I don’t have enough time to go into every grievance nor do I care to. Let’s just say there are many limitations that come with vision loss, but I’ve come to learn – and still am learning – that the biggest limitations are what we decide things mean.
A change in perception, a change in identity
I think that’s the most important thing I want to express: we all live in a self-made construct about what’s possible for ourselves. I thought my life was pretty much over and I still get very frustrated with not being able to drive… but I made it mean I have no freedom, which is not true. If being able to drive meant you have freedom, then everyone on the road would feel free. If having perfect vision meant freedom, then every sighted person would feel free. Suffering is the comparison.
Now that all sounds fine and dandy and very enlightened; I know. The reality of it is that it takes constant work, awareness, upset, and grit. We all have a past following us around; a past full of perceptions we made based on the moment. Some of those perceptions work for us but many of them don’t. And change is hard.

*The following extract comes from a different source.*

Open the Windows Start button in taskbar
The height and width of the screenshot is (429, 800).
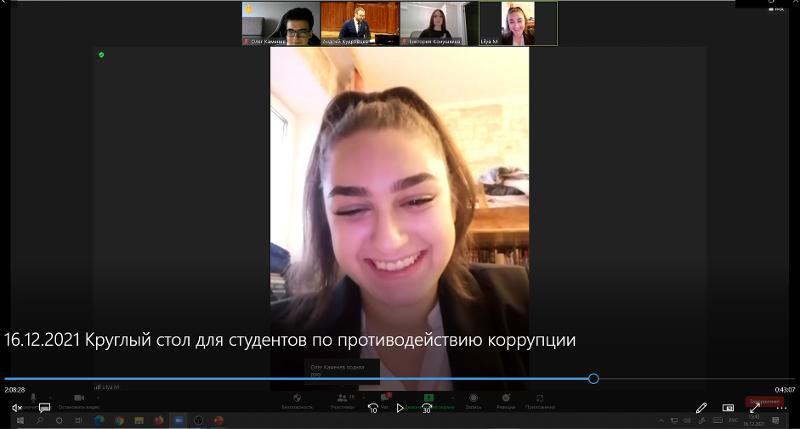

The last thing the identity wants to do is change what it already created. But I invite you to do just that. Wherever you have a lack of freedom in your life, look and see what you made it all mean and if that’s really true. Thankfully, I think the hardest things I’ve been through are behind me. But even if they’re not, we can’t let those times corrupt our heart and our perceptions of ourselves.
Love yourselves, love others, and don’t limit yourself. And keep your grit.
P.S.: One of my stray dogs suddenly lost his eyesight. After about two weeks, he just got on with it. I guess he didn’t decide he was less of a dog.